The latter are also called sensitivity errors. Additive deviations usually appear due to interference, vibrations in bearings, friction, and noise. The multiplicative error is associated with the imperfection of the adjustment of individual parts of the measuring tools. It, in turn, can be caused by various reasons, including the physical and moral deterioration of equipment.
Normalization of characteristics
It is carried out depending on which deviation is significant. If the additive error is significant, the limit is normalized in the form of a given deviation; if it is multiplicative, the formula for the relative magnitude of the change is used.
This is such a standardization method in which both indicators are comparable, that is, the boundary of the permissible main difference is expressed in the two-term formula. Therefore, an indicator of the accuracy class also consists of 2 numbers c and d in percent, separated by a slash. For example, 0.2 / 0.01. The first number reflects the relative error under normal conditions. The second indicator characterizes its increase with increasing value of X, i.e., reflects the influence of additive error.
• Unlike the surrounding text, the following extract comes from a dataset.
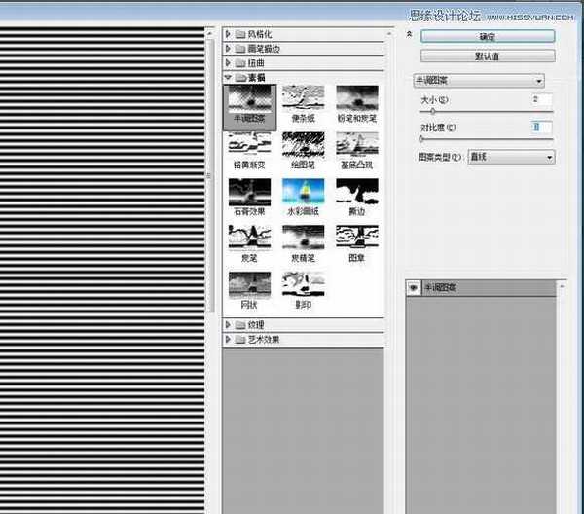This screenshot has width=584, height=514.
Task: Expand the 风格化 (Stylize) filter folder
Action: (x=229, y=35)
Dynamics of changes in the measured indicator
In practice, a classification of errors is used , reflecting the nature of the changes in the quantity being measured. It involves the separation of deviations:
- On static. Such errors arise when measuring a slowly varying or not changing variable.
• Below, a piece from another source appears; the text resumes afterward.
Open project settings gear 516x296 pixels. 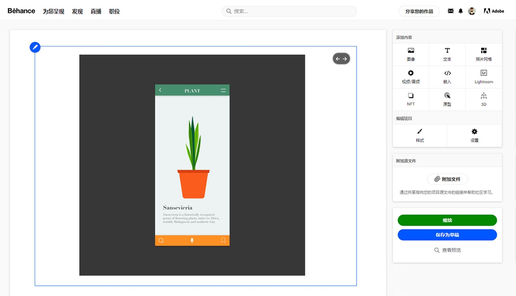[x=474, y=135]
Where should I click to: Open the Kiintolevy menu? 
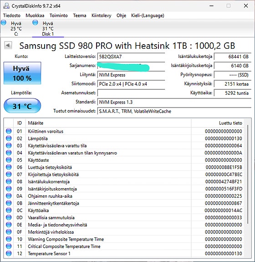(102, 15)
- Dynamic. They appear when measuring physical quantities that change rapidly over time.
Dynamic deviation is due to the inertia of the device.
Features of deviation assessment
Modern approaches to the analysis and classification of errors are based on principles that ensure compliance with the unity of measurement requirements.
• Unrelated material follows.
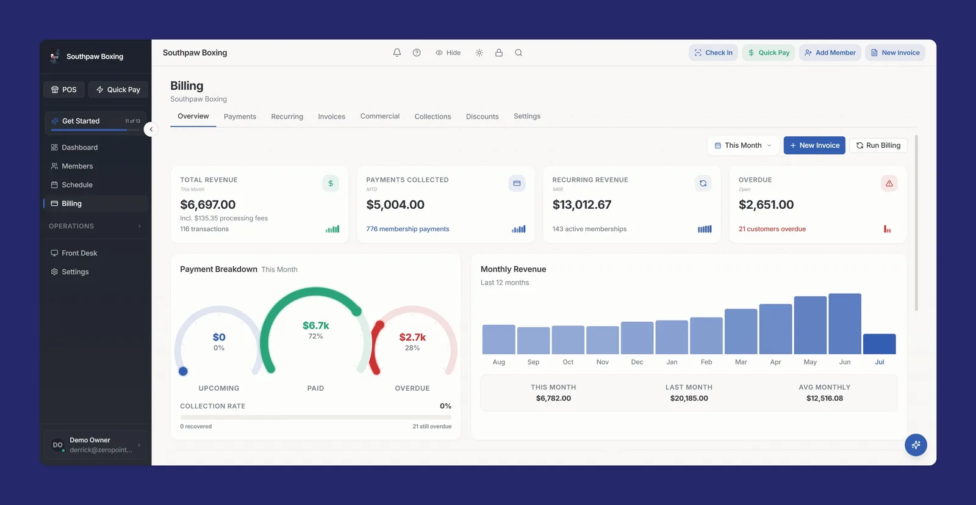The height and width of the screenshot is (505, 976).
Task: Switch to the Recurring tab
Action: 287,117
To implement the goals of assessment and research, the deviation is described using the model (random, instrumental, methodical, etc.). It defines the characteristics that can be used to quantify the properties of the error. During the processing of information, it is necessary to find estimates of such characteristics.
The model is selected taking into account data on its sources, including those obtained during the experiment. Models are divided into non-deterministic (random) and deterministic. The latter, respectively, are suitable for systematic deviations.
The quantity that implements the probability distribution function acts as a general model for a random error. The deviation characteristics in this case are divided into interval and point. When describing the error of measurement results, interval parameters are usually used. This means that the limits within which the deviation can be located are defined as corresponding to a certain probability. In such a situation, the boundaries are called confidence, and the probability, respectively, is confidence.
The point characteristics are used in cases where there is no need or opportunity to assess the confidence limits of the deviation.
Assessment principles
When choosing deviation estimates, the following provisions are used:
- The individual parameters and properties of the selected model are characterized. This is because deviation models have a complex structure. Many parameters are used to describe them. Their definition is often very difficult, and in some situations completely impossible. In addition, in many cases in the full description of the model there is redundant information, despite the fact that knowledge of individual characteristics will be quite enough to implement the tasks and achieve the goals of the experiment.
- Deviation estimates are approximate. The accuracy of the characteristics is consistent with the purpose of the measurements. This is due to the fact that the error characterizes only the zone of uncertainty of the result and its extreme accuracy is not needed.
- Deviation is preferable to exaggerate rather than downplay. In the first case, the quality of the measurement will decrease, in the second, a complete depreciation of the results is likely.

Errors can be estimated before or after measurement. In the first case, it is called a priori, in the second - a posteriori.